Extend `dense_vector` to support indexing vectors by jtibshirani · Pull Request #78491 · elastic/elasticsearch

jtibshirani · 2021-09-29T23:49:35Z

This PR extends the dense_vector type to allow vectors to be added to an ANN index:

"mappings": {
  "properties": {
    "my_vector": {
      "type": "dense_vector",
      "dims": 128,
      "index": true,
      "similarity": "l2_norm"
    }
  }
}

A description of the parameters:

index. Setting this to true indicates the field should be added to the ANN index. The values will be parsed as a KnnVectorField instead of a doc values field. By default index: false to provide a smooth transition from 7.x, where vectors are not indexed.
similarity. When index: true, it's required to specify what similarity to use when indexing the vectors. Right now the accepted values are l2_norm and dot_product, which matches the Lucene options. (We decided to require similarity to be set since there's no default choice that works in general, and it's easy to overlook and accidentally get poor results.)

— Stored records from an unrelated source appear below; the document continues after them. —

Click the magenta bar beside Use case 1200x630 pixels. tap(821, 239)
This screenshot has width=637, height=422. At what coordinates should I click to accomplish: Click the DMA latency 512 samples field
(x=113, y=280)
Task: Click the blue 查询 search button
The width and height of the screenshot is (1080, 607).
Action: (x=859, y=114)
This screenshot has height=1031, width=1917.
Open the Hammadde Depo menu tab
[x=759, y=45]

Indexed vectors still support the same functionality as vectors based on doc values -- they work with vector script functions and exists queries.

Relates to #78473.

jtibshirani · 2021-09-29T23:59:45Z

Some notes on follow-ups:

Right now similarity can be l2_norm or dot_product, matching the Lucene options. I'd like to investigate whether it'd be better to support cosine similarity. I think the idea in Lucene is that dot product should be used to implement a fast cosine similarity, by normalizing all vectors to unit length beforehand. My concern is that dot product is not a true metric, and users can receive confusing results if they forget to normalize the vectors.
Text fields also have an option called similarity. I think this is fine, and even provides a nice analogy. But we'll need to adjust the docs to clarify that similarity doesn't just apply to text types.
It proved tricky to allow the HNSW parameters to be configured through the mapping. I'll tackle that in a future PR.

I also ran a quick benchmark and noticed that script scoring with indexed vectors is significantly slower than vectors based on doc values. For example on a small dataset QPS went from 455.143 to 273.596 when scoring all vectors. I don't think this is a big deal, since this feature is focused on ANN and not exact-match kNN. But it did raise some ideas for speeding up the distance computations used in Lucene.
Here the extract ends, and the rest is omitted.